_What the task asks_: Which of the lines below include the word "agent"? Pull each one out.

_Material for the task_:
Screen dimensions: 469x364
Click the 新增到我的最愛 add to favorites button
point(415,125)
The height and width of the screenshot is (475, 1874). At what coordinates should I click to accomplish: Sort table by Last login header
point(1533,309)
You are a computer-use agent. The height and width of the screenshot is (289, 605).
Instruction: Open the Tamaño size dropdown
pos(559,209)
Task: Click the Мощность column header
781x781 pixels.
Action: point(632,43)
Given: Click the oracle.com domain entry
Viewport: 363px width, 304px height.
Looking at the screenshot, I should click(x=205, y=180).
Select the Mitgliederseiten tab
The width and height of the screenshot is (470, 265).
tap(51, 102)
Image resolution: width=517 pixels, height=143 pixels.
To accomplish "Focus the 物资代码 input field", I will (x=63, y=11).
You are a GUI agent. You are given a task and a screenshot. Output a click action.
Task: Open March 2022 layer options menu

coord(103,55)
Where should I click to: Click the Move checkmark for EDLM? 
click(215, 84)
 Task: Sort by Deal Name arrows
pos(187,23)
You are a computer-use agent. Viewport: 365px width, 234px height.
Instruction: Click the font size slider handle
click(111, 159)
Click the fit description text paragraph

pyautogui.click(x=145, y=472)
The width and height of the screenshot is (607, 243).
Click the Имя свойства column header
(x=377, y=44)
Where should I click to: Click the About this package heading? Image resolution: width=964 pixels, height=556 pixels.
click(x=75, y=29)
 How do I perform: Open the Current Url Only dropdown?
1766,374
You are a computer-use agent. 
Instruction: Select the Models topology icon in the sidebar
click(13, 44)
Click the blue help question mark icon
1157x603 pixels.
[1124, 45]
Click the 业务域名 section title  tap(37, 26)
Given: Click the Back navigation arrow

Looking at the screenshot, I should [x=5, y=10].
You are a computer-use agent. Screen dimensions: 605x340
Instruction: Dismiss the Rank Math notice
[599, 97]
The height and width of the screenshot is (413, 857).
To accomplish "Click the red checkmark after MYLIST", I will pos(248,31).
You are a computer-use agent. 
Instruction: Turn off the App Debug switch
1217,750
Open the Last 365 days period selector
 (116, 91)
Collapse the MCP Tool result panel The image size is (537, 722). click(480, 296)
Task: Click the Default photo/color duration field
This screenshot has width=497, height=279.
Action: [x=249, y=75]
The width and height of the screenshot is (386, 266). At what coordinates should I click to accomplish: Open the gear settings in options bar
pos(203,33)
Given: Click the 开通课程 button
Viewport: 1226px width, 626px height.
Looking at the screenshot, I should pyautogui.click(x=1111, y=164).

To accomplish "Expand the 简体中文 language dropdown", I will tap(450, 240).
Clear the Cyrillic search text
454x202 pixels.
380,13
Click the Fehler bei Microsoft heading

_Answer section_:
You are a computer-use agent. The height and width of the screenshot is (289, 605).
You are a GUI agent. You are given a task and a screenshot. Output a click action.
You are a computer-use agent. Viewport: 365px width, 234px height.
You are a computer-use agent. 
You are a computer-use agent. Screen dimensions: 605x340
You are a computer-use agent. 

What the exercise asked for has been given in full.